▶ Text under study:
Contact: Jennifer Miller/Elizabeth Goodsitt 608-266-1683

Office of Children’s Mental Health Director Linda Hall today announces the publication of a new fact sheet Supporting Child Well-being through Eliminating Childhood Poverty, and details what our communities, schools, parents, and policymakers can do to make a difference.

  • Growing up in poverty is detrimental to a child’s overall well-being, affecting virtually every area of their life.
  • When we stop the cycle of intergenerational poverty, children have an increased opportunity to attend a post-secondary program, achieve higher incomes, live in stable housing, and have better quality and length of life.
  • When the cost of childcare, economic safety net programs, and tax burdens placed on low-income workers is considered, the percentage of families living in poverty has been increasing since 2015.
  • Adults in households that are struggling often work as cashiers, nursing assistants, laborers, and security guards. Any change in expenses may push them into poverty.

  • 70% of Single Female with Children households don’t have enough income to make ends meet, but earn too much for safety net programs.

▶ Source data:
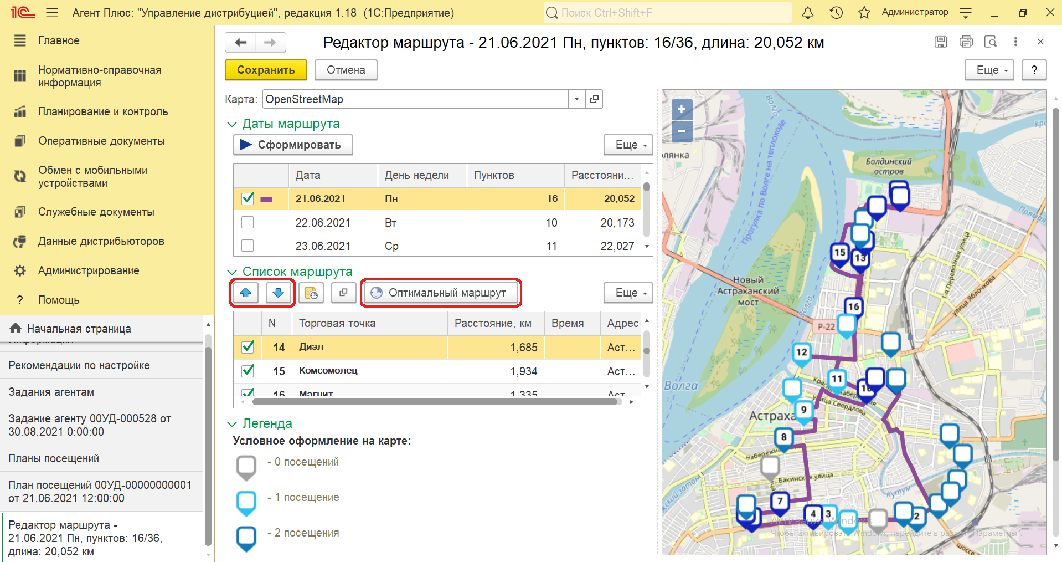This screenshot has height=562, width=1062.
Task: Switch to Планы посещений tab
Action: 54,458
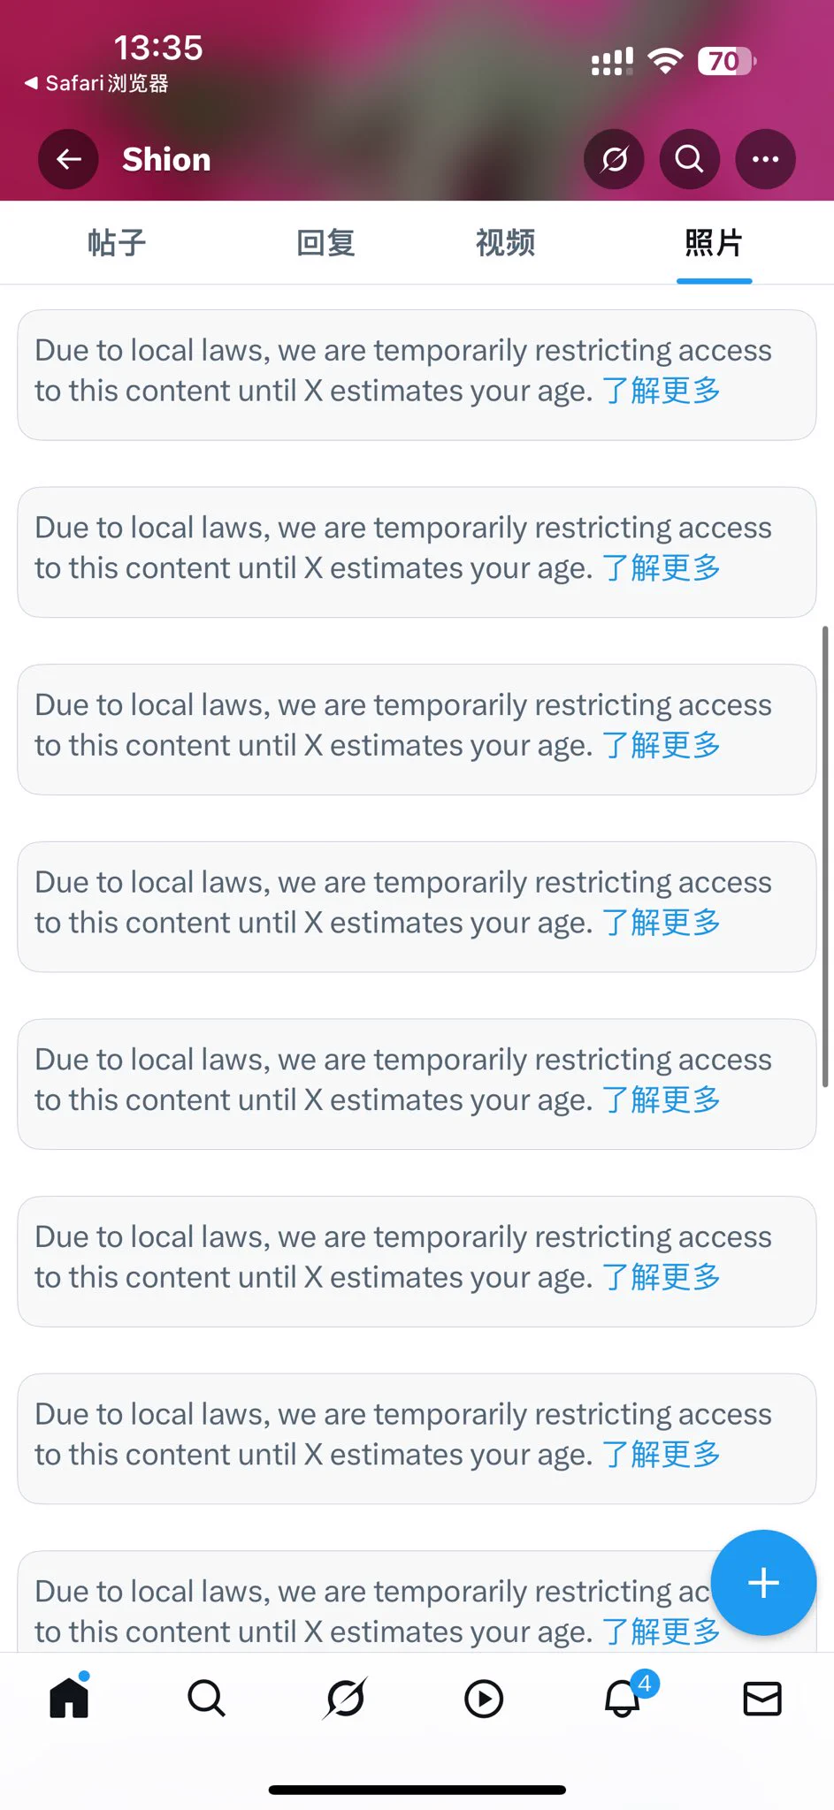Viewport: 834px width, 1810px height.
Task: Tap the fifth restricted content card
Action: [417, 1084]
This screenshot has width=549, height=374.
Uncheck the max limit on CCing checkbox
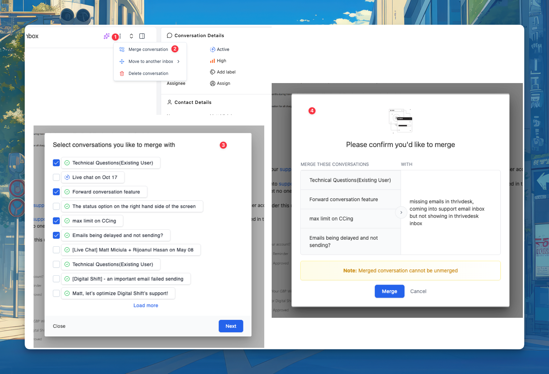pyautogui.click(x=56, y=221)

▶ Tasks to complete:
a – Answer these from the announcement on childhood poverty:
(i) Who directs the Office of Children's Mental Health?
(ii) Since what year has the percentage of families living in poverty been increasing?
(iii) What percentage of Single Female with Children households lack enough income to make ends meet?
b – Please write the next part of the announcement on childhood poverty, picking up after its final line.

▶ Task answers:
a –
(i) Linda Hall
(ii) 2015
(iii) 70%

b –
  • Food insecurity and housing instability plague children in poverty, but the pandemic makes it more difficult for families to provide basic needs. Black and Brown families are having a harder time providing basic needs than White families.

What We Can Do

  • Parents can encourage and support children to complete high school and avoid risk factors for poverty.
  • Communities can remove barriers to child-care and transportation so adults have access to more job opportunities.
  • Schools can teach children how to build strong relationship skills to ensure successful school and employment outcomes.
  • Policymakers can raise the minimum wage and Earned Income Tax Credits.